Konrad Warzycha

Personal information
- Full name: Konrad Warzycha
- Date of birth: 14 February 1989 (age 36)
- Place of birth: Zabrze, Poland
- Height: 6 ft 1 in (1.85 m)
- Position: Midfielder

Youth career
- 0000–2006: Ohio Blast

College career
- Years: Team / Apps / (Gls)
- 2007–2010: Ohio State Buckeyes

Senior career*
- Years: Team / Apps / (Gls)
- 2011–2012: Sporting Kansas City / 1 / (0)
- 2012: → Carolina RailHawks (loan) / 1 / (0)
- 2013: Columbus Crew / 13 / (0)

= Konrad Warzycha =

Polish footballer

Konrad Warzycha (/pl/; born 14 February 1989) is a Polish former professional footballer who played as a midfielder.

==Career==

===College and amateur===
Warzycha was born in Poland, and later lived in England and Hungary, before moving with his family to the United States in 1997. He grew up in Dublin, Ohio, attended Jerome High School, and played for the Ohio Blast club team, before going on to play college soccer at Ohio State University. As a junior in 2009 Warzycha earned a spot on the All-Big Ten Second Team, while as a senior he started all 18 of his Buckeyes' games, scoring eight goals in his final year with the team, and was named to the All-Big Ten First Team.

===Professional===
On January 13, 2011, Warzycha was drafted in the third round by Sporting Kansas City in the 2011 MLS SuperDraft. He signed with the club on March 3, 2011. On May 29, 2012, Warzycha made his debut for the club in a 3-2 win over Orlando City in the Lamar Hunt U.S. Open Cup. On August 28, 2012 Warzycha was loaned to Carolina RailHawks for the remainder of the NASL season. On September 12, 2012 Warzycha was recalled by Sporting Kansas City from his loan. Warzycha was released by Kansas City on November 19, 2012.

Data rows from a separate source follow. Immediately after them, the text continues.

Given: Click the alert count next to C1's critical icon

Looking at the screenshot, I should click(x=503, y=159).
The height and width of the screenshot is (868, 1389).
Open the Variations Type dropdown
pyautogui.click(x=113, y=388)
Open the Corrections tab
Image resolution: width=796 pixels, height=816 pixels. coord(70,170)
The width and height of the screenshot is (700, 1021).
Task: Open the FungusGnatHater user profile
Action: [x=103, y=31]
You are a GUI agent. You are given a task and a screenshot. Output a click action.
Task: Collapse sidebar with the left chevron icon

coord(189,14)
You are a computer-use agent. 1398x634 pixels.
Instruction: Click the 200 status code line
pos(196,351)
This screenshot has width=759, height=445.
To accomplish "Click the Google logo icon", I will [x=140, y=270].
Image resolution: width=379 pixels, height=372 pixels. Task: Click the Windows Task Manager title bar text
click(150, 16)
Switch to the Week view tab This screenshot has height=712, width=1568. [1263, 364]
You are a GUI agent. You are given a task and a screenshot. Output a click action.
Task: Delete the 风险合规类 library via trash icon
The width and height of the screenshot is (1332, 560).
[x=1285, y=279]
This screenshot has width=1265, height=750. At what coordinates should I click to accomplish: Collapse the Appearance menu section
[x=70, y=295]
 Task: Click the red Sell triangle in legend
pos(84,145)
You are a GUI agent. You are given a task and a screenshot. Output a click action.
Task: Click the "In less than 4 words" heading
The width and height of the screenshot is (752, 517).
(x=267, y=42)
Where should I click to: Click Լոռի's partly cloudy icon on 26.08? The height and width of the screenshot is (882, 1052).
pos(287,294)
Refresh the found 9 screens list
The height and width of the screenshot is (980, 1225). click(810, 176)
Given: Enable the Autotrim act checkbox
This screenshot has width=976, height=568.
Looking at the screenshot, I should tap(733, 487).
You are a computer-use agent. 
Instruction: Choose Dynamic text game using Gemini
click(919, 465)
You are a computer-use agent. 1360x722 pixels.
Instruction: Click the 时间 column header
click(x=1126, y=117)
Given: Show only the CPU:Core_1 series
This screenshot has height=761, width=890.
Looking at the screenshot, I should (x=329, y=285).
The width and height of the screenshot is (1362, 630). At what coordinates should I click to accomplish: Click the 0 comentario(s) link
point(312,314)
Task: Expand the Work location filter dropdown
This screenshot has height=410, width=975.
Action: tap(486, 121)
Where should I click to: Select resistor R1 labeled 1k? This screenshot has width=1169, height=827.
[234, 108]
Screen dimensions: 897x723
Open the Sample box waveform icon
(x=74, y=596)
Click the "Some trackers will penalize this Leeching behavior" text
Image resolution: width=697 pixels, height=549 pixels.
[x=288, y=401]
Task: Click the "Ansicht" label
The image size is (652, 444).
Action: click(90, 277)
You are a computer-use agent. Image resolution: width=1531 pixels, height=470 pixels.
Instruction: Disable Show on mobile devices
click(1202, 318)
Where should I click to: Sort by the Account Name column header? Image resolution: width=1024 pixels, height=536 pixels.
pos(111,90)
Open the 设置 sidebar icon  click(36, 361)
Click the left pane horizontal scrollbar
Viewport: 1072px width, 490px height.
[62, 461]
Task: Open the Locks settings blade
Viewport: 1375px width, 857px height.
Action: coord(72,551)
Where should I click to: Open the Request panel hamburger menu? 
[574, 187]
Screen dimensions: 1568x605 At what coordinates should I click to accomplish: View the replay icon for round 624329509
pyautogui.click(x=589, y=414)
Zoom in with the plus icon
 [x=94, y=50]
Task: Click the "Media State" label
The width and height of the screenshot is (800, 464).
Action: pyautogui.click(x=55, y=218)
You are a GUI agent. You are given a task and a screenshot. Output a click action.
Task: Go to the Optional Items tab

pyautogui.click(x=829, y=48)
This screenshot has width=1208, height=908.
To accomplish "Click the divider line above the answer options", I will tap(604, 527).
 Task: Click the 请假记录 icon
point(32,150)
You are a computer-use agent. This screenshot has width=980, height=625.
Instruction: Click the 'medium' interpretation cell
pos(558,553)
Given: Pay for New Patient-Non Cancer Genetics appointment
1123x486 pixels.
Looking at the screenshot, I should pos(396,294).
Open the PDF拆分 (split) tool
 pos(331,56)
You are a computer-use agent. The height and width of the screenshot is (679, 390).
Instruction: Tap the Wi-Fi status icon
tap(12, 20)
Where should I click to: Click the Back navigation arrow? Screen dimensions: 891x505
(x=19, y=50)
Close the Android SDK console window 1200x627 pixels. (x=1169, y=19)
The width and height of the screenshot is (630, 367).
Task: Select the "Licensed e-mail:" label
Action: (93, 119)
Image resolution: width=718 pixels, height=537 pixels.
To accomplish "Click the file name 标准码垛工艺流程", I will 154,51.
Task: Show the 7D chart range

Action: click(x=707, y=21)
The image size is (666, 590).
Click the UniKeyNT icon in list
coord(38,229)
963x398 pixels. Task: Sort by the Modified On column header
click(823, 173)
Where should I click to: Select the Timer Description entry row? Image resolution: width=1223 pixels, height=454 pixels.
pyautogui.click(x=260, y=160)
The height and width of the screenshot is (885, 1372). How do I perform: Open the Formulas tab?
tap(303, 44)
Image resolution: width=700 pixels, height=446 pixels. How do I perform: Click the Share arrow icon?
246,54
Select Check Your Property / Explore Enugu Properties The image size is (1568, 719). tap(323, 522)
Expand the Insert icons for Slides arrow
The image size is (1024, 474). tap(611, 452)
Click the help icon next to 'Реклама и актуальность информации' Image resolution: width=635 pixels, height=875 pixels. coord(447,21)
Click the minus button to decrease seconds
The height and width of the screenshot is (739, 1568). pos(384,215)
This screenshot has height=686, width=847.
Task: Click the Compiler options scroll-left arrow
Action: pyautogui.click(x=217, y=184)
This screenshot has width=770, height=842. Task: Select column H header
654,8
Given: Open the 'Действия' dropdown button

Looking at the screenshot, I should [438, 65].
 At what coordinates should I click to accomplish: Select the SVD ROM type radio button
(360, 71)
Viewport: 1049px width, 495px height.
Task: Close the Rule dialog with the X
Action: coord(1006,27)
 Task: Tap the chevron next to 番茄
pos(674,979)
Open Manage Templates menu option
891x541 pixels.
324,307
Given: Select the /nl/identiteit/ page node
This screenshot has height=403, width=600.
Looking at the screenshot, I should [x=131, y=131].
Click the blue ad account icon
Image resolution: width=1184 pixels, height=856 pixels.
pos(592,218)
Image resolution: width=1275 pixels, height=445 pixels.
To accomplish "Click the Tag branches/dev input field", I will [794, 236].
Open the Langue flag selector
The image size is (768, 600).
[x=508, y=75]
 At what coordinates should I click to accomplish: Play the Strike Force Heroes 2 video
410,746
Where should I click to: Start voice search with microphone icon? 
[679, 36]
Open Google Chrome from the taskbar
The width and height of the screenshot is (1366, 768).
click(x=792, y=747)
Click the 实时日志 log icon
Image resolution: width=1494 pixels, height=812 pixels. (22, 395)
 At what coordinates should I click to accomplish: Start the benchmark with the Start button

Warzycha signed with the Columbus Crew on February 27, 2013. On April 27, 2013 he came on, late in the game as a substitution and become the second father-son, coach-player tandem in MLS history. After his father was dismissed in September, Konrad Warzycha's option was not picked up following the season.

==Personal life==
Warzycha is the son of former Polish international Robert Warzycha, formerly the head coach of Columbus Crew.